Eating hasty pudding in K’taka

The presence of Siddaramaiah and DK Shiva Kumar at the helm of the Congress campaign offered a credible choice to the voters of Karnataka and they took it. A few months earlier, the party did not offer such a proposition to the voters of Gujarat and was thus routed there.

Update: 2023-05-15 01:30 GMT
People wait in queues at a polling station to cast their votes for the Karnataka Assembly elections

Winning the Karnataka Assembly election has been the easy part for the Congress. Once the euphoria of victory wears off, the party will need to take a hard look at its situation nationally and come to some sober decisions. First, it would have to reckon that it had much going for it in Karnataka that it cannot count on in some of the states going to the polls this year and in the Lok Sabha elections next year. To start with, the Congress had in Karnataka something it does not in most of the other states where it has ceded ground to the BJP: a strong and resourceful leadership in the state unit of the party. The presence of Siddaramaiah and DK Shiva Kumar at the helm of the Congress campaign offered a credible choice to the voters of Karnataka and they took it. A few months earlier, the party did not offer such a proposition to the voters of Gujarat and was thus routed there.

The lesson for the Congress high command from the party’s success in Karnataka is that it needs to overcome its distrust of strong leaders at the state level. Dating back to Indira Gandhi’s time, this distrust predisposes the high command to act by the counsel of sycophants and distances it from mass leaders who know the pulse of the people. In Telangana for instance, this failing has allowed the BJP to creep in and steal the Congress’ district-level leadership and cadre.
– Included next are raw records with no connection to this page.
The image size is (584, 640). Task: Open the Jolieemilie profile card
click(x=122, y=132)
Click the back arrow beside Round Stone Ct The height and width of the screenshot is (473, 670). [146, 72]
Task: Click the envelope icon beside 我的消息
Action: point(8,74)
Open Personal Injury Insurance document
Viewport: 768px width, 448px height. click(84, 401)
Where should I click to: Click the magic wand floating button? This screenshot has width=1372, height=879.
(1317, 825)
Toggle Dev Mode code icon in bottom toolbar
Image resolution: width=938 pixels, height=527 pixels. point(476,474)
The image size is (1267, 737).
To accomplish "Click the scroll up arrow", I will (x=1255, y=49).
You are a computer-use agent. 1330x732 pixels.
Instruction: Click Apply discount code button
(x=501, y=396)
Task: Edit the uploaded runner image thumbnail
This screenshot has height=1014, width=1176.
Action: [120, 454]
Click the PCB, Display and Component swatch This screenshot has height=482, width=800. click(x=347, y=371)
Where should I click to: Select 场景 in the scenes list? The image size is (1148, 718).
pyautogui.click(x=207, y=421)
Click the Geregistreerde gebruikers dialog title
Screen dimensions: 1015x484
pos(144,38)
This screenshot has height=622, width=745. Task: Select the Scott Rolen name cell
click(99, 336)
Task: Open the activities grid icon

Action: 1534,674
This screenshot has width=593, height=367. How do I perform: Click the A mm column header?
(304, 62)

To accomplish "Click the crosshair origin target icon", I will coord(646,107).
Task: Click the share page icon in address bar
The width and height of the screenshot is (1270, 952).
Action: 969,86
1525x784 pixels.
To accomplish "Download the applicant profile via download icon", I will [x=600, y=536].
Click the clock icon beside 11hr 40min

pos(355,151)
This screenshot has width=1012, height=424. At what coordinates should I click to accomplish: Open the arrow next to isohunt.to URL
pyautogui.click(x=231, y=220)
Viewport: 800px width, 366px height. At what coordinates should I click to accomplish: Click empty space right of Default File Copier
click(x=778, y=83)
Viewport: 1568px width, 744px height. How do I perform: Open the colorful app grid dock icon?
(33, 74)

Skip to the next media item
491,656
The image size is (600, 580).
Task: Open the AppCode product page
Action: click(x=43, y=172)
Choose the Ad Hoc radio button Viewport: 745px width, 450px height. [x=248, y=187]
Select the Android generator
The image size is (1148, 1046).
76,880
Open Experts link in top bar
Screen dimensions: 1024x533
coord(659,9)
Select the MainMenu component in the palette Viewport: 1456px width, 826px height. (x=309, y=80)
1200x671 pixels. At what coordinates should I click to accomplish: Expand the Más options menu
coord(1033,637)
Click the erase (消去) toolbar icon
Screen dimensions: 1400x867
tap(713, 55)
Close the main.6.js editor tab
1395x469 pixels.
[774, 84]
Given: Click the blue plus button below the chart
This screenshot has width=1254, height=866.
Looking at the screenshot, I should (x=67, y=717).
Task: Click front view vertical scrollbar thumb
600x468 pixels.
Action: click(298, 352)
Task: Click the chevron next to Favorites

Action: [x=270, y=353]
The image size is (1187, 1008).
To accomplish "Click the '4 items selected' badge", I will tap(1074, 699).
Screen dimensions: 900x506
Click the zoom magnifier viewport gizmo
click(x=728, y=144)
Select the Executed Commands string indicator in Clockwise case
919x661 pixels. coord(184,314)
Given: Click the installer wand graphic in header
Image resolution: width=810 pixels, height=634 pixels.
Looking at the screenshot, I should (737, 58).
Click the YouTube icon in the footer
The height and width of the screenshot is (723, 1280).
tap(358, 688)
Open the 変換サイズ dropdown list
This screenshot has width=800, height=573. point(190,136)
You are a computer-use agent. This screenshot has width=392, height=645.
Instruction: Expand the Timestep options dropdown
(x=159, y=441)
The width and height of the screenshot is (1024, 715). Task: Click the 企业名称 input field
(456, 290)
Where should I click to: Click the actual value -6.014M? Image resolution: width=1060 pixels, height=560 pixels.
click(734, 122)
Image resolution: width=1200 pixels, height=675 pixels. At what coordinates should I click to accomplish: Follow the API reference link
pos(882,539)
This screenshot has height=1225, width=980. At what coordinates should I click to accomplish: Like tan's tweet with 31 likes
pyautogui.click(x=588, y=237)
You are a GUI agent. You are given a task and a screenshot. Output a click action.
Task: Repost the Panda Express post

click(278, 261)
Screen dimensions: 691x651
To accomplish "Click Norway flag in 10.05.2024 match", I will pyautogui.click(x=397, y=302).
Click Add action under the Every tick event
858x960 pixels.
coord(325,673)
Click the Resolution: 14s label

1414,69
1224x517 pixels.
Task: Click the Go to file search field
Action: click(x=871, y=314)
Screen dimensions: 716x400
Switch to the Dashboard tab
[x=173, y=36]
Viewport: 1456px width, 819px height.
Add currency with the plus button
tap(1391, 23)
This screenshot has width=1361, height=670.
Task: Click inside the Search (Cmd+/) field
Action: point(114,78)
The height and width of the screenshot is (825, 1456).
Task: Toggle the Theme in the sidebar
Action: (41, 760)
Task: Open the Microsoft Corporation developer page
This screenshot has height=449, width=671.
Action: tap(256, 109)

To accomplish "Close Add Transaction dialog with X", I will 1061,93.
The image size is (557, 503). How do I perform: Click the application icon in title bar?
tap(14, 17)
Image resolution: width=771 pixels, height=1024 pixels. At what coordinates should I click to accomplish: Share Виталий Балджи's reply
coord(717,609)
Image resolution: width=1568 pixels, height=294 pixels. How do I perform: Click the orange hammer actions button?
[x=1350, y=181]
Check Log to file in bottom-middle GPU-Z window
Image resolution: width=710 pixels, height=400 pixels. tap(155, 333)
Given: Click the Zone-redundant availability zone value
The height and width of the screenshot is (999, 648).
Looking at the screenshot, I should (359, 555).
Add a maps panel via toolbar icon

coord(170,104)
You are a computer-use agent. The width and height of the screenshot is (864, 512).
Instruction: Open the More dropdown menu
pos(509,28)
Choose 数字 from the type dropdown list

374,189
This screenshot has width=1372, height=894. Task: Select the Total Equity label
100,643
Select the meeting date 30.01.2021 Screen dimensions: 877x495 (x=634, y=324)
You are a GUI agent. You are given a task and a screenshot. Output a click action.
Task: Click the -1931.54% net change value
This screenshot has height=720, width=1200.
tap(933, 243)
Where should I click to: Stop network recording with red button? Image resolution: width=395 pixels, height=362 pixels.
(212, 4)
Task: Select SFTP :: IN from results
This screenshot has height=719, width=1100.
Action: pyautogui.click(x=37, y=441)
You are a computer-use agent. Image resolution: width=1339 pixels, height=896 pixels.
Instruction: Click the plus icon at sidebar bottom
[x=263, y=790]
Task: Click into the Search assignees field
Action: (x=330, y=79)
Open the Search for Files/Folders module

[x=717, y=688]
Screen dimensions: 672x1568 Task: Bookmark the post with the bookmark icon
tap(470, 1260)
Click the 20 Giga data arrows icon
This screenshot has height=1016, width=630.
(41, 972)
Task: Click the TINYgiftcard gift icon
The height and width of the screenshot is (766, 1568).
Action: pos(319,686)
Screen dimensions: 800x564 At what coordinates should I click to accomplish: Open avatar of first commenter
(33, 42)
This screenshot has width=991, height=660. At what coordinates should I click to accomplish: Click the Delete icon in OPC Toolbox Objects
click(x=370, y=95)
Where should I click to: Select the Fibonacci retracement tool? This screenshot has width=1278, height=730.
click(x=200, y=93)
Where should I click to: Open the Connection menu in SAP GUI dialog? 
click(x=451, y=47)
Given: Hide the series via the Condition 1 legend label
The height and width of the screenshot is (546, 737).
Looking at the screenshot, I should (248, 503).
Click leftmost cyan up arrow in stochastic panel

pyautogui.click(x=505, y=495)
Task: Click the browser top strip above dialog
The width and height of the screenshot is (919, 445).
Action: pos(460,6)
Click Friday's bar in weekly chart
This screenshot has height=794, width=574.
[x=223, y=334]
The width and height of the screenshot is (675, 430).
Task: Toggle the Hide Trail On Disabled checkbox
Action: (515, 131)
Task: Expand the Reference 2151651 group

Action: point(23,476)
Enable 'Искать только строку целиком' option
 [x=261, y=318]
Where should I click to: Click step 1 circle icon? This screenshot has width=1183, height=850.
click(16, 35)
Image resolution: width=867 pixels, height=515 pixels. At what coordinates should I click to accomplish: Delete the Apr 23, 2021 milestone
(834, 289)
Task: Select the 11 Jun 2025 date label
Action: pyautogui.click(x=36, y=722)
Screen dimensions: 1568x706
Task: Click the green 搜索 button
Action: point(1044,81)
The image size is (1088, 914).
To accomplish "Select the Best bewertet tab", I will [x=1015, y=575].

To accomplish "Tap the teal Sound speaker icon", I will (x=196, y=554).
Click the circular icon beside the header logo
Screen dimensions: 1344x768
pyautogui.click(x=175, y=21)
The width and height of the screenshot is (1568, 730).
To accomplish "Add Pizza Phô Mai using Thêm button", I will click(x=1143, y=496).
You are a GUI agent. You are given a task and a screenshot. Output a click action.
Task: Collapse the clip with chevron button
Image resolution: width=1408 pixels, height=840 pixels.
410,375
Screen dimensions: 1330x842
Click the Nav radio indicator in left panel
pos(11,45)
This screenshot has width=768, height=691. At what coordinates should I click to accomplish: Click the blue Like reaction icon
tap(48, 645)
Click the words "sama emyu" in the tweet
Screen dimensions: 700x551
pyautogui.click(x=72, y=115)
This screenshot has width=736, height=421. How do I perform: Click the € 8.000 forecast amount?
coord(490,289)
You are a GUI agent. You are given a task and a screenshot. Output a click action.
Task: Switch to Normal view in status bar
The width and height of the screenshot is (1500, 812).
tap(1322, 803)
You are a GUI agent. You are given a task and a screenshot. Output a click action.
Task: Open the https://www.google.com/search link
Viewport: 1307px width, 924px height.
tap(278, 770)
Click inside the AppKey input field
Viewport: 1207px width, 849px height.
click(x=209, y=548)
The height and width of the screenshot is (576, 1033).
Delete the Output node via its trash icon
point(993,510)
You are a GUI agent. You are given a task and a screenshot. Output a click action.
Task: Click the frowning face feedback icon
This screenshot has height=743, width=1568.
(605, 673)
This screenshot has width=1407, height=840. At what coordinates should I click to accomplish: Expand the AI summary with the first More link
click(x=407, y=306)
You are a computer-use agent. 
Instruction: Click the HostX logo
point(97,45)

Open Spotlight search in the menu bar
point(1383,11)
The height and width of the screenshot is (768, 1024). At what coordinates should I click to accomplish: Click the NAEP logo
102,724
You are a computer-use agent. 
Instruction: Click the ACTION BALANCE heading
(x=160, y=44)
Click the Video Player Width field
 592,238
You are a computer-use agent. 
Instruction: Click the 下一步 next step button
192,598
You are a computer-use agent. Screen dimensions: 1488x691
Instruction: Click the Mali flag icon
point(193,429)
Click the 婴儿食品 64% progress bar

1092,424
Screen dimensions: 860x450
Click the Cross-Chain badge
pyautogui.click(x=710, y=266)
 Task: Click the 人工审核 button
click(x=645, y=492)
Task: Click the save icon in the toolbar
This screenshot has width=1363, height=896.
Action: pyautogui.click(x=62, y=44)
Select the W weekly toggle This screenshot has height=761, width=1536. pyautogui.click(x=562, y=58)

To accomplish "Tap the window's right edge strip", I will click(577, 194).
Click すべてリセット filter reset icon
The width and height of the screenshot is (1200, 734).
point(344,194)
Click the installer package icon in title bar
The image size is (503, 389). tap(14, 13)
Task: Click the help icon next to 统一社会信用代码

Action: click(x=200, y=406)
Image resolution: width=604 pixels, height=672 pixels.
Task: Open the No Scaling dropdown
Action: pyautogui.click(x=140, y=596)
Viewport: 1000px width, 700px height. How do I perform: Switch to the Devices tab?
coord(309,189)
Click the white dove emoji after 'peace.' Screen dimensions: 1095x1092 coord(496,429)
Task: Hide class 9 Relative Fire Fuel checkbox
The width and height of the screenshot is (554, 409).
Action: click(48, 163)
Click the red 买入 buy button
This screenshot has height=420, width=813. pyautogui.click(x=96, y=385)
In Andhra Pradesh there was a mass exodus of cadre to the YSR Congress after the party ignored its own leaders’ advice against bifurcation of the state. The high command now needs to reverse this trend and work with the state leaderships to revitalise the party from the grassroots up through people contact activities like the Bharat Jodo Yatra. Another lesson for the Congress is to resist reading much into the victory in Karnataka. It was a win aided by the poor performance of the Bommai government, and by the fact that the BJP had not won the mandate in 2018 but only stolen it through horse-trading. These factors may help the Congress again in MP, but not in Rajasthan and Chhattisgarh, where it is the incumbent, when elections are held later this year. In Telangana and Odisha, the party has to do something audacious to recapture the people’s attention as an alternative to the respective ruling party.

It would also be a misjudgement to conflate the Karnataka election to the national level. That state in particular has a record of voting differently in state and Lok Sabha elections. A differential voting pattern in Assembly and Parliamentary elections has been evident in several other states as well, notably West Bengal, Bihar, MP and Rajasthan. That is palpably due to the Narendra Modi factor, whose cult-like following turns the Lok Sabha election into a presidential contest.

For the Congress to play that game and offer Rahul Gandhi as an alternative to Modi may be a risky strategy, for it requires disparate opposition parties to agree on it and the people to accept it. Instead, a wiser approach may be to ignore the Modi government’s divisive provocations and fix the nation’s focus on the regime’s failures on unemployment, poverty and economic management. For this to be effective, high command figures need to go down to the grassroots, walk along rural paths and knock on every door, as they did in Karnataka. The people will do the rest, as they have done in Karnataka.